I grew up in the suburbs of Atlanta, but like the author, my mom took me 'back home' to Blue Ridge, Georgia every chance we got. Weekends that were more than two days, or long, hot stretches in the summer that lingered to the soundtrack of grasshopper crescendos behind the cornfield. I knew exactly what the author was describing when she recalled sitting on the back porch with aunts and her grandmother, threading beans to hang and dry in long, lovely strings, and visiting the canning factory every summer to put up the harvest. Apples were destined for apple butter in the fall, and the aforementioned cornfield nestled at the foot of the hill was where my grandfather would head to hoe and weed when he came home from a shift at the copper mine just a few miles over the border in Tennessee.
Some recipes I found in the book were new to me, and got me excited to try. Appalachia has a much richer and more multi-threaded history than most folks from outside the region suspect. There's a strong streak of Scots-Irish tradition in the hearty staples, and adaptation of the native staples like corn in food and drink. But there's also a streak of German, Hungarian, African and several other waves or pockets of immigration that worked the mines, the fields or found the hills to be an otherwise likely place to settle in.
So when I saw a recipe for 'sour corn' that was essentially an adaptation of traditional German sauerkraut which replaces cabbage with fermented corn, I had to try it. I love the tangy bite of sauerkraut, and we are just seeing the last fresh ears of corn for the season at the market. Perfect timing.

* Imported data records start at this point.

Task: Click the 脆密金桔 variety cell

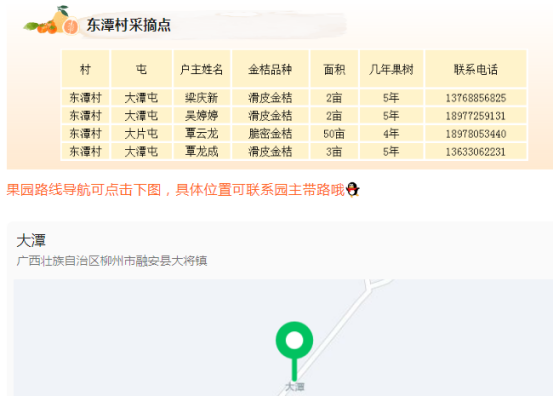Action: pos(270,134)
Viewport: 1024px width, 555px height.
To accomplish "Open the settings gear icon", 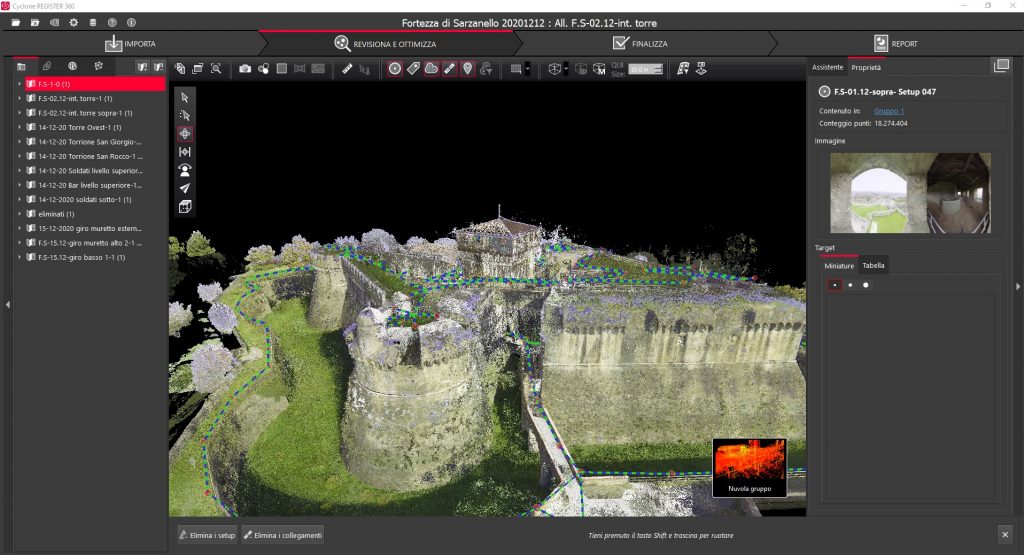I will pos(74,21).
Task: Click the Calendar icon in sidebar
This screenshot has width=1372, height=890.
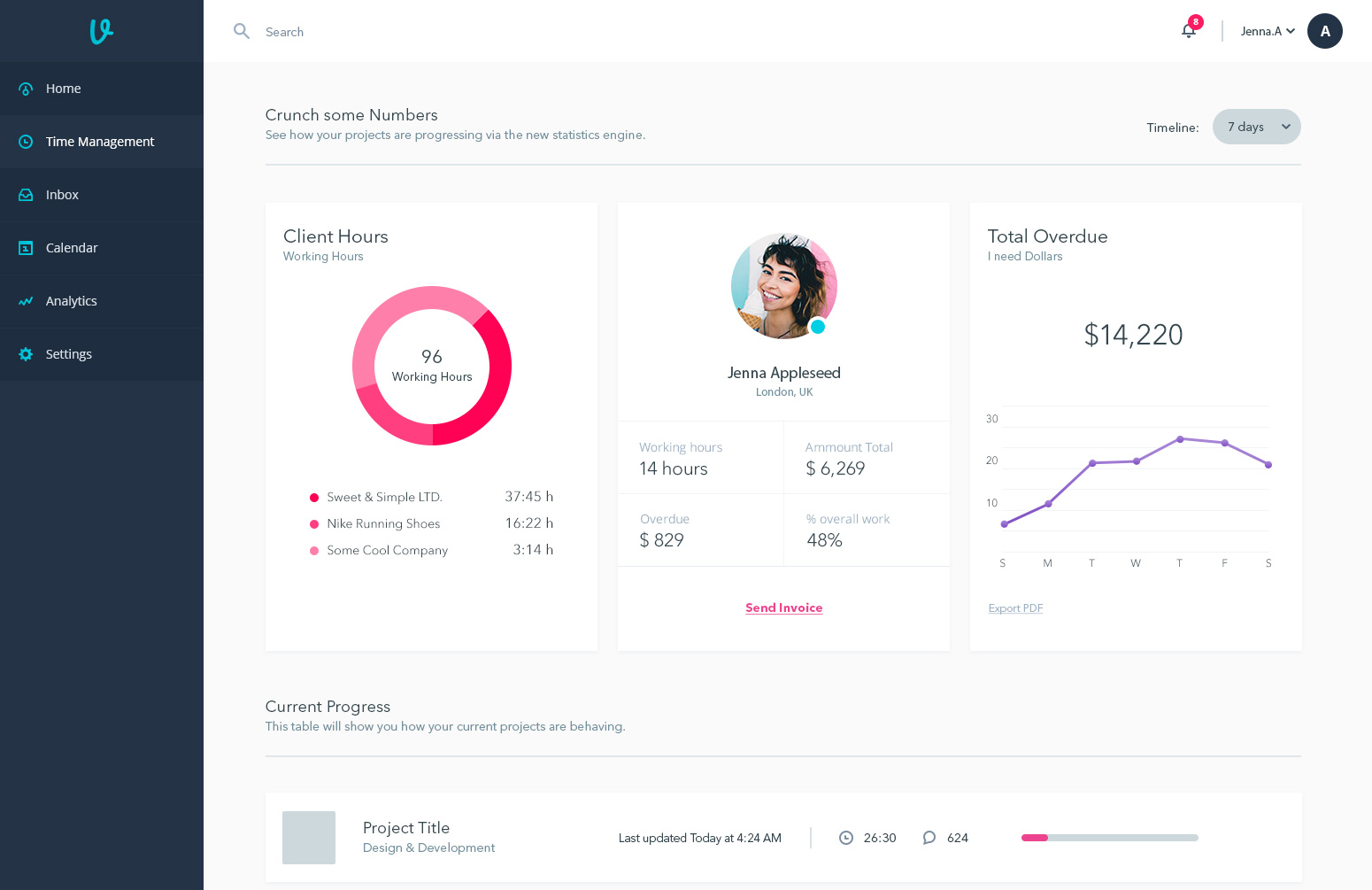Action: 26,248
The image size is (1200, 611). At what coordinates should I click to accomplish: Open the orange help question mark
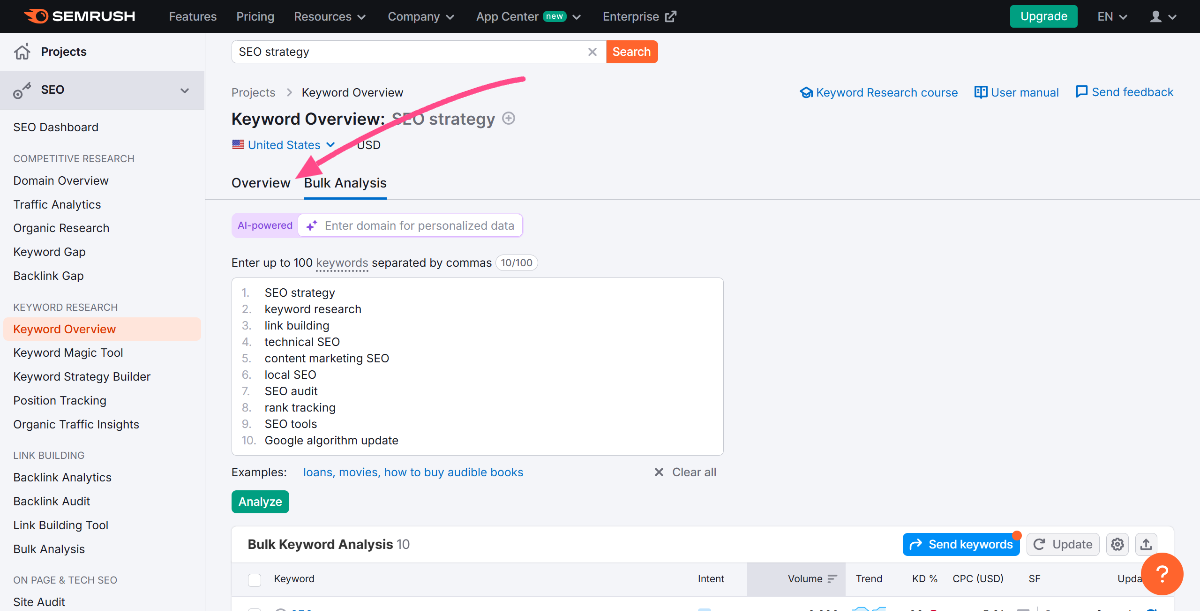click(x=1162, y=574)
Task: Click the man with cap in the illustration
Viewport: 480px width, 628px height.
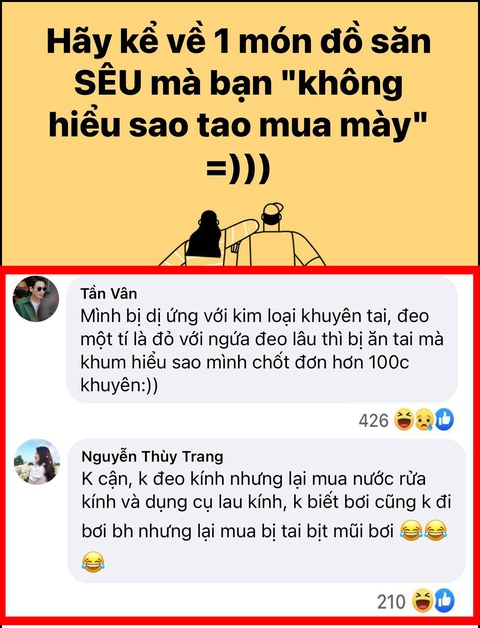Action: pyautogui.click(x=276, y=235)
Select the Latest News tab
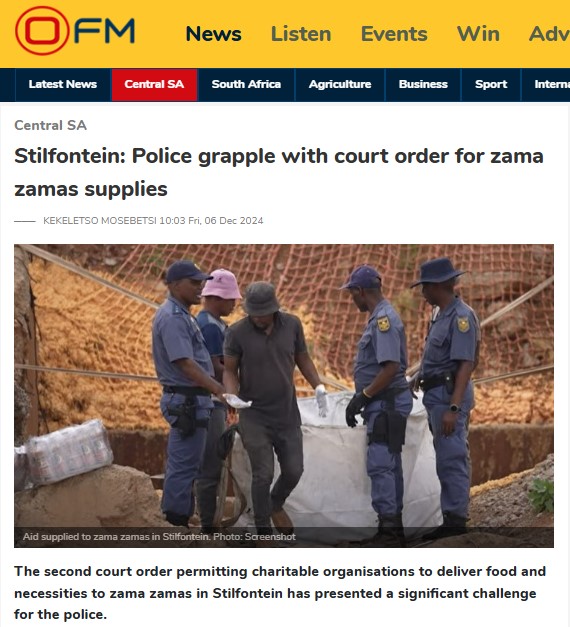 (x=63, y=84)

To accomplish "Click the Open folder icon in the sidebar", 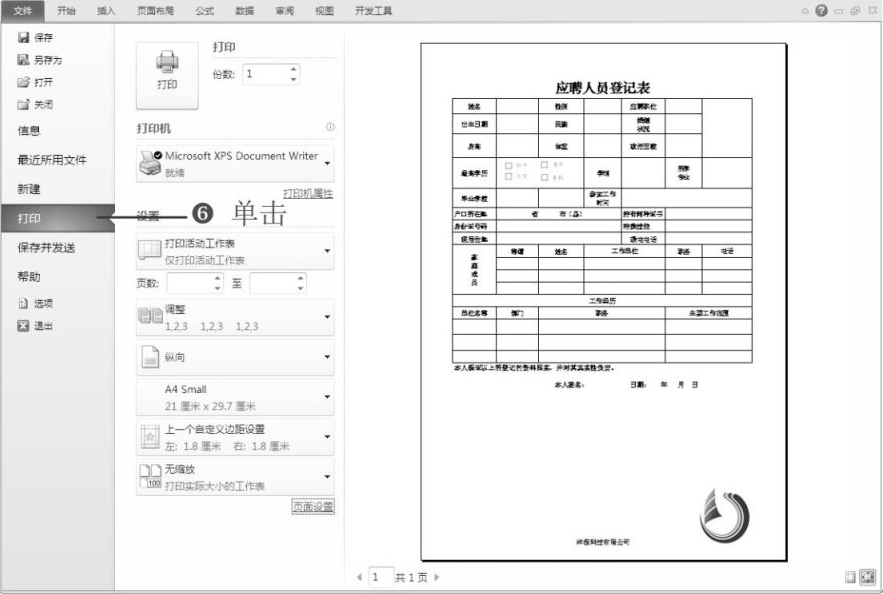I will pos(23,82).

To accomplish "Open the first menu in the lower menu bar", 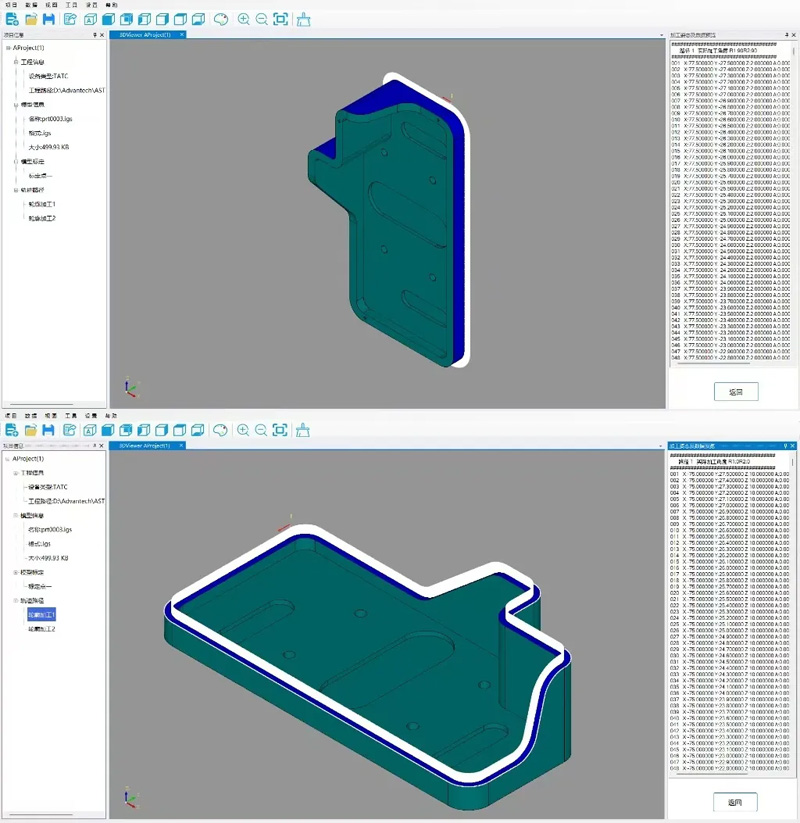I will [x=11, y=415].
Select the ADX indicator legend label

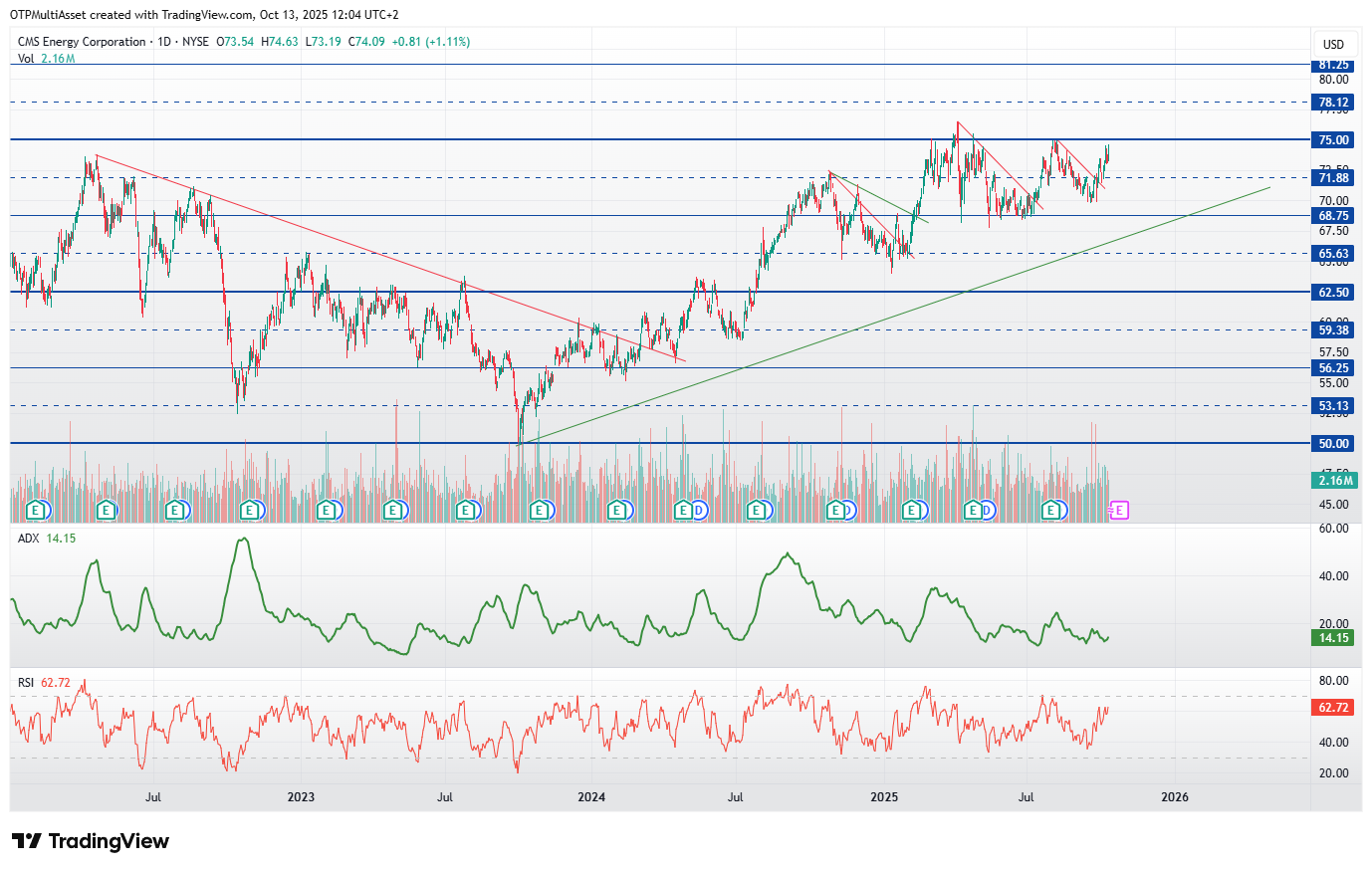click(28, 539)
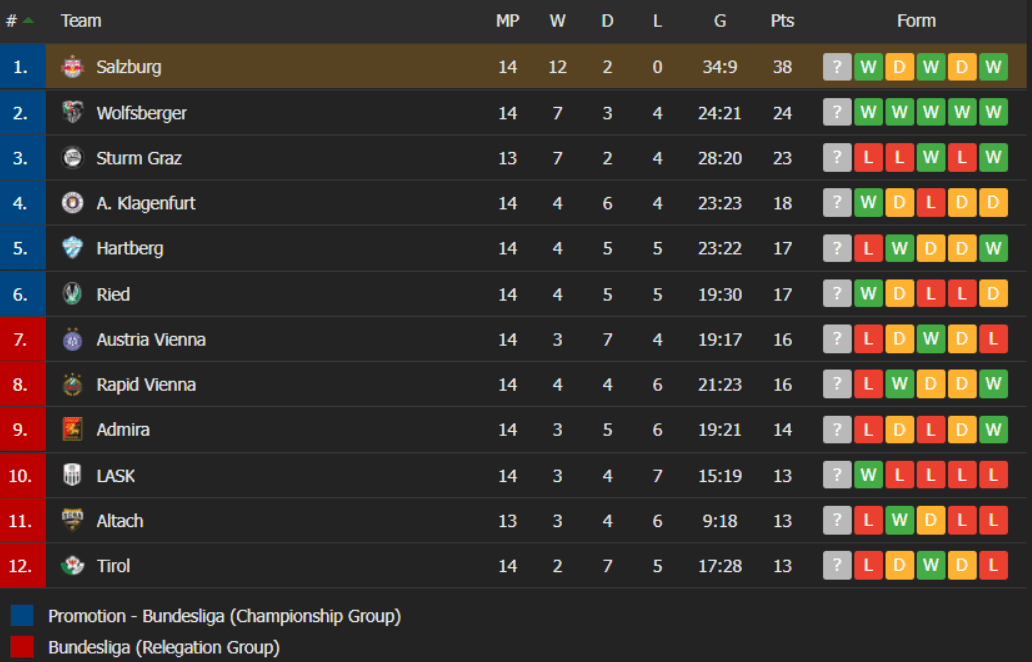Select the Wolfsberger team logo
The width and height of the screenshot is (1032, 662).
72,112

I scalded 15 ears of corn in boiling water for 2 minutes and set them aside on the counter to let them cool a bit before cutting the kernels off the cob. (The chickens get a double treat this afternoon of both the husks and the leftover cobs, which they go wild for).
The corn goes into a 2 gallon ceramic crock (in fact the same one I've made sauerkraut in). I mixed 8 cups of water with just a hair more than a cup of kosher salt until the salt was completely dissolved, and poured it in over the corn.
Slide a plate gently into the crock, and weight it down so that the corn stays submerged, and cover with cheesecloth. The crock is now resting in a cool, out of the way corner of the pantry for the next two weeks or so.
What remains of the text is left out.